• **Provided material**:
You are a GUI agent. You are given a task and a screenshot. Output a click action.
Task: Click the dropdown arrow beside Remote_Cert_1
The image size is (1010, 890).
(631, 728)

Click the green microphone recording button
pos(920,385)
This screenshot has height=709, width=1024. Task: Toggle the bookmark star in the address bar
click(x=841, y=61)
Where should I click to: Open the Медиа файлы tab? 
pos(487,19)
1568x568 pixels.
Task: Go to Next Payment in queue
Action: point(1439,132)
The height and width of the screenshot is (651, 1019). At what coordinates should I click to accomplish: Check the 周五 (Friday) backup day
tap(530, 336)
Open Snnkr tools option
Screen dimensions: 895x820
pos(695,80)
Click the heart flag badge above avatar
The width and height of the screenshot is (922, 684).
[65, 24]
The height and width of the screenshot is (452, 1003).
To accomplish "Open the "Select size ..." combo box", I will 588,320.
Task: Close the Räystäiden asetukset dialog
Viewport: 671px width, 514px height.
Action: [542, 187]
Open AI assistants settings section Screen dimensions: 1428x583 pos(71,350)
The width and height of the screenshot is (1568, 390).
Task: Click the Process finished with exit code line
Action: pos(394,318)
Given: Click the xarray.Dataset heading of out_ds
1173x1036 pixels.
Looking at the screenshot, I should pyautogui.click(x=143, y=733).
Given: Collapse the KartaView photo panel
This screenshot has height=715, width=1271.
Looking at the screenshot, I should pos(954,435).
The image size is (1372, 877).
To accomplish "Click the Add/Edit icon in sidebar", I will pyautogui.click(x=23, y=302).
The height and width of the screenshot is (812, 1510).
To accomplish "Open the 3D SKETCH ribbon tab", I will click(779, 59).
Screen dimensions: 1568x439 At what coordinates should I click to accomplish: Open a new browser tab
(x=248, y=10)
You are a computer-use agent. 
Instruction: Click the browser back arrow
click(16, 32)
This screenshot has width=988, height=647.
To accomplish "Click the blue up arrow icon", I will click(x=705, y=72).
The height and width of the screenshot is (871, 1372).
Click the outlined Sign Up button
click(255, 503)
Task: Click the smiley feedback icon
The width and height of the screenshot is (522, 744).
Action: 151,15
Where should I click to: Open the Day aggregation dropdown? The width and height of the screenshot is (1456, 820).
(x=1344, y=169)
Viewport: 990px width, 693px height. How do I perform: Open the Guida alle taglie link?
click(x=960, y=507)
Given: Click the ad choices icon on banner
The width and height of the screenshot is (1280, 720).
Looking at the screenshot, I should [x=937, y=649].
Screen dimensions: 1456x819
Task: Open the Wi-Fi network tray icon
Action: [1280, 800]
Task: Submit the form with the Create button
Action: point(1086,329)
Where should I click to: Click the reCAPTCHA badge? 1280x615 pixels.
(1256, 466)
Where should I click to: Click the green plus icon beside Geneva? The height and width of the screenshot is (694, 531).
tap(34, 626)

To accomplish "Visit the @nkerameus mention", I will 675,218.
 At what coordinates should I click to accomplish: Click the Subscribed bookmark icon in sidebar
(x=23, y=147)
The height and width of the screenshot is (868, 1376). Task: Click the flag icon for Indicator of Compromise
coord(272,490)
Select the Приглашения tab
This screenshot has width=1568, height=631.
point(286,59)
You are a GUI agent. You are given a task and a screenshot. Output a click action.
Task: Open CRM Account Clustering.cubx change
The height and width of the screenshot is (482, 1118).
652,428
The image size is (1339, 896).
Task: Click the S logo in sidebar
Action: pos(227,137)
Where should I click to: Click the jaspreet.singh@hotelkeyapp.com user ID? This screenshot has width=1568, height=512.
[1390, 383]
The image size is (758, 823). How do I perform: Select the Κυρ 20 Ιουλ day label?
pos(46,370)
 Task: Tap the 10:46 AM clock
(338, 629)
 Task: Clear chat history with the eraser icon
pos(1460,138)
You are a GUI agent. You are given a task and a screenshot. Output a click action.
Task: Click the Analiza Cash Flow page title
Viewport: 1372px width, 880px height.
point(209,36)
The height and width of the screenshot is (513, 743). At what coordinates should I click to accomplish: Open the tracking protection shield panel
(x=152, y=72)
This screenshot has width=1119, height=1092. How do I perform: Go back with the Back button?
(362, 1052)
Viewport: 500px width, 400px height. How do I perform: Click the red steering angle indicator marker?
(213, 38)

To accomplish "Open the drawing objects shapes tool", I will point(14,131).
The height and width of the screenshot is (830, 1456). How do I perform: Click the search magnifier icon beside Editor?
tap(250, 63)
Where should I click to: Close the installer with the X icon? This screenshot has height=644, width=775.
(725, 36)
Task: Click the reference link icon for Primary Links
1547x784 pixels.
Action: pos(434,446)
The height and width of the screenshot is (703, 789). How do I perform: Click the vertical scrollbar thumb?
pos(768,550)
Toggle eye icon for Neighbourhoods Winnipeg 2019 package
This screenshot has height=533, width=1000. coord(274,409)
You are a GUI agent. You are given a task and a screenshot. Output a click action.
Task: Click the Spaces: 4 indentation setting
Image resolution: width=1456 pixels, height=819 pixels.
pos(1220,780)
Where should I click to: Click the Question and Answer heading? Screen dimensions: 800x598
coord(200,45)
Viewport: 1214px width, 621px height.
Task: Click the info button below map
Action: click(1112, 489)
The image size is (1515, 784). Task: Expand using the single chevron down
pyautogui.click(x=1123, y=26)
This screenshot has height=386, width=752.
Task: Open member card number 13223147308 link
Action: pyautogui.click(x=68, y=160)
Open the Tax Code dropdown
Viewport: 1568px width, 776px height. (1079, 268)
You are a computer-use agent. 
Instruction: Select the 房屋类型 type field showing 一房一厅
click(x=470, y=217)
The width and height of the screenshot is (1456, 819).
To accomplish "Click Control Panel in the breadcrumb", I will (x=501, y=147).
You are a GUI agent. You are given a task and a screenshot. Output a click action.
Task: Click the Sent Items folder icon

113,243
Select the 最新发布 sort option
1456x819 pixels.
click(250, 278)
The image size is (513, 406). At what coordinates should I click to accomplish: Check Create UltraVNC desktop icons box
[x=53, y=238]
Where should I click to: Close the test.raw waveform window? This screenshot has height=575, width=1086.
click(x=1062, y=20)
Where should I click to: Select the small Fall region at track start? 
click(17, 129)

• **Aim**: Copy the listing above with "Sent Items" changed to "Deleted Items" and nothing else altered.

• **Right answer**:
You are a GUI agent. You are given a task and a screenshot. Output a click action.
Task: Click the dropdown arrow beside Remote_Cert_1
The image size is (1010, 890).
(631, 728)

Click the green microphone recording button
pos(920,385)
This screenshot has height=709, width=1024. Task: Toggle the bookmark star in the address bar
click(x=841, y=61)
Where should I click to: Open the Медиа файлы tab? 
pos(487,19)
1568x568 pixels.
Task: Go to Next Payment in queue
Action: point(1439,132)
The height and width of the screenshot is (651, 1019). At what coordinates should I click to accomplish: Check the 周五 (Friday) backup day
tap(530, 336)
Open Snnkr tools option
Screen dimensions: 895x820
pos(695,80)
Click the heart flag badge above avatar
The width and height of the screenshot is (922, 684).
[65, 24]
The height and width of the screenshot is (452, 1003).
To accomplish "Open the "Select size ..." combo box", I will 588,320.
Task: Close the Räystäiden asetukset dialog
Viewport: 671px width, 514px height.
Action: [542, 187]
Open AI assistants settings section Screen dimensions: 1428x583 pos(71,350)
The width and height of the screenshot is (1568, 390).
Task: Click the Process finished with exit code line
Action: pos(394,318)
Given: Click the xarray.Dataset heading of out_ds
1173x1036 pixels.
Looking at the screenshot, I should pyautogui.click(x=143, y=733).
Given: Collapse the KartaView photo panel
This screenshot has height=715, width=1271.
Looking at the screenshot, I should pos(954,435).
The image size is (1372, 877).
To accomplish "Click the Add/Edit icon in sidebar", I will pyautogui.click(x=23, y=302).
The height and width of the screenshot is (812, 1510).
To accomplish "Open the 3D SKETCH ribbon tab", I will click(779, 59).
Screen dimensions: 1568x439 At what coordinates should I click to accomplish: Open a new browser tab
(x=248, y=10)
You are a computer-use agent. 
Instruction: Click the browser back arrow
click(16, 32)
This screenshot has width=988, height=647.
To accomplish "Click the blue up arrow icon", I will click(x=705, y=72).
The height and width of the screenshot is (871, 1372).
Click the outlined Sign Up button
click(255, 503)
Task: Click the smiley feedback icon
The width and height of the screenshot is (522, 744).
Action: 151,15
Where should I click to: Open the Day aggregation dropdown? The width and height of the screenshot is (1456, 820).
(x=1344, y=169)
Viewport: 990px width, 693px height. How do I perform: Open the Guida alle taglie link?
click(x=960, y=507)
Given: Click the ad choices icon on banner
The width and height of the screenshot is (1280, 720).
Looking at the screenshot, I should [x=937, y=649].
Screen dimensions: 1456x819
Task: Open the Wi-Fi network tray icon
Action: [1280, 800]
Task: Submit the form with the Create button
Action: point(1086,329)
Where should I click to: Click the reCAPTCHA badge? 1280x615 pixels.
(1256, 466)
Where should I click to: Click the green plus icon beside Geneva? The height and width of the screenshot is (694, 531).
tap(34, 626)

To accomplish "Visit the @nkerameus mention", I will 675,218.
 At what coordinates should I click to accomplish: Click the Subscribed bookmark icon in sidebar
(x=23, y=147)
The height and width of the screenshot is (868, 1376). Task: Click the flag icon for Indicator of Compromise
coord(272,490)
Select the Приглашения tab
This screenshot has width=1568, height=631.
point(286,59)
You are a GUI agent. You are given a task and a screenshot. Output a click action.
Task: Open CRM Account Clustering.cubx change
The height and width of the screenshot is (482, 1118).
652,428
The image size is (1339, 896).
Task: Click the S logo in sidebar
Action: pos(227,137)
Where should I click to: Click the jaspreet.singh@hotelkeyapp.com user ID? This screenshot has width=1568, height=512.
[1390, 383]
The image size is (758, 823). How do I perform: Select the Κυρ 20 Ιουλ day label?
pos(46,370)
 Task: Tap the 10:46 AM clock
(338, 629)
 Task: Clear chat history with the eraser icon
pos(1460,138)
You are a GUI agent. You are given a task and a screenshot. Output a click action.
Task: Click the Analiza Cash Flow page title
Viewport: 1372px width, 880px height.
point(209,36)
The height and width of the screenshot is (513, 743). At what coordinates should I click to accomplish: Open the tracking protection shield panel
(x=152, y=72)
This screenshot has width=1119, height=1092. How do I perform: Go back with the Back button?
(362, 1052)
Viewport: 500px width, 400px height. How do I perform: Click the red steering angle indicator marker?
(213, 38)

To accomplish "Open the drawing objects shapes tool", I will point(14,131).
The height and width of the screenshot is (830, 1456). How do I perform: Click the search magnifier icon beside Editor?
tap(250, 63)
Where should I click to: Close the installer with the X icon? This screenshot has height=644, width=775.
(725, 36)
Task: Click the reference link icon for Primary Links
1547x784 pixels.
Action: pos(434,446)
The height and width of the screenshot is (703, 789). How do I perform: Click the vertical scrollbar thumb?
pos(768,550)
Toggle eye icon for Neighbourhoods Winnipeg 2019 package
This screenshot has height=533, width=1000. coord(274,409)
You are a GUI agent. You are given a task and a screenshot. Output a click action.
Task: Click the Spaces: 4 indentation setting
Image resolution: width=1456 pixels, height=819 pixels.
pos(1220,780)
Where should I click to: Click the Question and Answer heading? Screen dimensions: 800x598
coord(200,45)
Viewport: 1214px width, 621px height.
Task: Click the info button below map
Action: click(1112, 489)
The image size is (1515, 784). Task: Expand using the single chevron down
pyautogui.click(x=1123, y=26)
This screenshot has height=386, width=752.
Task: Open member card number 13223147308 link
Action: pyautogui.click(x=68, y=160)
Open the Tax Code dropdown
Viewport: 1568px width, 776px height. (1079, 268)
You are a computer-use agent. 
Instruction: Select the 房屋类型 type field showing 一房一厅
click(x=470, y=217)
The width and height of the screenshot is (1456, 819).
To accomplish "Click Control Panel in the breadcrumb", I will (x=501, y=147).
You are a GUI agent. You are given a task and a screenshot. Output a click action.
Task: Click the Deleted Items folder icon

113,243
Select the 最新发布 sort option
1456x819 pixels.
click(250, 278)
The image size is (513, 406). At what coordinates should I click to accomplish: Check Create UltraVNC desktop icons box
[x=53, y=238]
Where should I click to: Close the test.raw waveform window? This screenshot has height=575, width=1086.
click(x=1062, y=20)
Where should I click to: Select the small Fall region at track start? 
click(17, 129)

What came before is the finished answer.